• _SUPPLIED TEXT_:
━━━━━━━━━━

Hoop Earrings Are Not a Trend | Tini Lux

Hoop Earrings Are Not a Trend

By Jacqueline Burke

Hoop Earrings Are More Than A Trend

In light of the Black Lives Matter movement and the injustices that black people are facing every day, it seems necessary to acknowledge and credit the influence that black women have had on today's popular earring styles. 
Earrings and, more specifically, hoop earrings have been worn by humans since at least 2600 BC in some reports. Hoop earrings were first known to be worn by the Sumerians (present-day Iraq), and were also known to be worn by Ancient Egyptians, Romans, Nubians, Greeks and may other cultures over thousands of years.
Although hoop earrings have existed in various forms since the beginning of human history (the Sumerians were the first people to keep records), this blog post is focused on more recent history.
In the 1960s and 1970s, during the Black Power movement, hoop earrings became popular with black women embracing Afro-Centric styles.  Hoops were very popular among black female activists, artists, and celebrities.
Angela Davis
Diana Ross
Donna Summer
Hoops exist in minority groups as more than just an accessory, they are symbols of resistance, strength, and identity. For this reason, even though they have been around for thousands of years, they became synonymous with black culture in the 20th century.

━━━━━━━━━━

• _Entries on where items are located_:
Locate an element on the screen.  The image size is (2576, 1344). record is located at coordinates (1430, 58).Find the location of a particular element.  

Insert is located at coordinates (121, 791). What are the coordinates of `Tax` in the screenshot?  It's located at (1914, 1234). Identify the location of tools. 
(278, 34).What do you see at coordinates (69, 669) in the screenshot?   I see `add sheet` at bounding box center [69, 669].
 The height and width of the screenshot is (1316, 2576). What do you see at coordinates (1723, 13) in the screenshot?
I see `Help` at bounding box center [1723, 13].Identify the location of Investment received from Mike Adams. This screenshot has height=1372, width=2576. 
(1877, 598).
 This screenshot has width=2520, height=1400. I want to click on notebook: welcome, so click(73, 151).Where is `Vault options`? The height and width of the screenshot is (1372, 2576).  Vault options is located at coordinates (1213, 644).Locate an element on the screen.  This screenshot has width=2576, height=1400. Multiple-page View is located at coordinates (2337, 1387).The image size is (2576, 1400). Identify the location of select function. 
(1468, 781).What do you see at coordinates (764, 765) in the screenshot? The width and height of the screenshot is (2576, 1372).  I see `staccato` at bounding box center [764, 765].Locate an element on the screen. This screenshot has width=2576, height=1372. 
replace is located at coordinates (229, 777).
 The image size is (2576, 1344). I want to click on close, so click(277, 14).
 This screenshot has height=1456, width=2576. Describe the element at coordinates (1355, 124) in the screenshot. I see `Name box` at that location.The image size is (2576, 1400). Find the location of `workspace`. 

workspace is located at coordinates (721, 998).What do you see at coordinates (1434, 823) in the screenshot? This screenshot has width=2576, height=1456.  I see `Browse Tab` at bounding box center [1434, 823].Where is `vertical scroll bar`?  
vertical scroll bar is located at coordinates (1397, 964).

━━━━━━━━━━

• _TO-DO LIST_:
[a] Which ancient peoples does the blog post on hoop earrings name as having worn hoops?
[b] Carry the blog post on hoop earrings forward from its last sentence.
The records aren't needed here.

• _RESPONSES BY TASK_:
[a] Sumerians, Ancient Egyptians, Romans, Nubians, Greeks

[b]
In the 90's, Salt N Pepa popularized the door-knocker hoop trend.  The door-knocker hoops were a staple among black women; yet white culture criticized the style and called them 'ghetto'. Years later, fashion magazines decided large hoops were popular and called them a trend.  Black women were discriminated against for wearing door knocker hoops, and hoops in general, so for fashion magazines to label them a "trend" or hot fashion accessory is incredibly offensive. Hoops are symbols of black culture and the injustices black women have faced. 
Salt N Pepa
Maya Angelou
Recently, hoops have once again become a very popular mainstream earring style. However, that has brought along some more controversy.  Given that hoops are such a powerful symbol of black culture, many consider it to be cultural appropriation for white women to wear hoop earrings. Cultural appropriation is the adoption of an element of one culture by people from another culture (especially when this is done by a dominant culture stealing from a minority culture).
Yara Shahidi
Issa Rae
Black women undoubtedly have brought hoops into the mainstream, and have sustained their popularity as an accessory for decades. Black women deserve credit for their influence on popular style.  When you wear your hoop earrings, remember the women who popularized this style and recognize the injustices that they are facing every day.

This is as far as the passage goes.